As Julie Toth states, “Information deficits and/or asymmetry are well-recognised sources of market failure [that affect] economy, society, politics, etc.” Margaret Nowak similarly opines that fake news “has the potential to be very damaging to our democracy. The need for quality information for our democracy to be able to operate and make determinations on social and economic issues…is the basis on which to attribute public-good status to quality journalism.”

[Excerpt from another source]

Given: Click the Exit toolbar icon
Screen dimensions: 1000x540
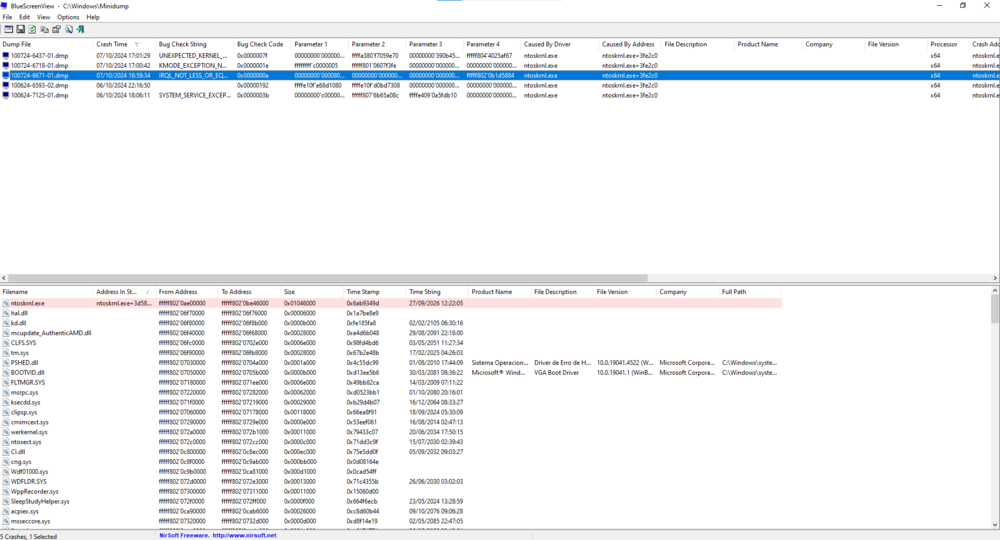Looking at the screenshot, I should (x=80, y=30).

The claim here is that to the extent that the voting, buying, moving, and other resource-allocation decisions of the consumers of quality journalism are more grounded in fact than in fiction, the development of their societies will be better aligned with actual needs and constraints. Through this lens, the primary benefit of quality journalism is social and long-run, rather than private, consumptive, and immediate, as in the case of the archetypal public good of economic textbooks.
Deeper still, what is truth? As Uwe Dulleck states, “Unfortunately the consumer prefers his/her own reality”. The definition of quality in journalism is “problematic” (Lin Crase), hampered by the absence of objective reality, with any headline merely an interpretation of sensory data filtered through the brain of a journalist. As Fabrizio Carmignani muses, “who establishes what quality/good journalism is? How do we guarantee the plurality of views?”

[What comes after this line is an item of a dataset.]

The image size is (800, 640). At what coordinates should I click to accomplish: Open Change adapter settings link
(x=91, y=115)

Carmignani’s second rhetorical question implies that rather than advising the government to find and subsidise an unproducible product (i.e., truth in journalism), economists could more feasibly define and advise the government to target as “quality journalism” some measure of journalistic diversity. Yet would this approach of letting a hundred flowers bloom support the generation of a “common reality”, flagged by Uwe Dulleck as a necessary pre-cursor to the policy discussions that cannot be avoided if we want our country to keep running?
Are our societies held together by freely-accessible, objective information, or by powerful shared illusions – or both? Perhaps we should debate this question, and invite the press.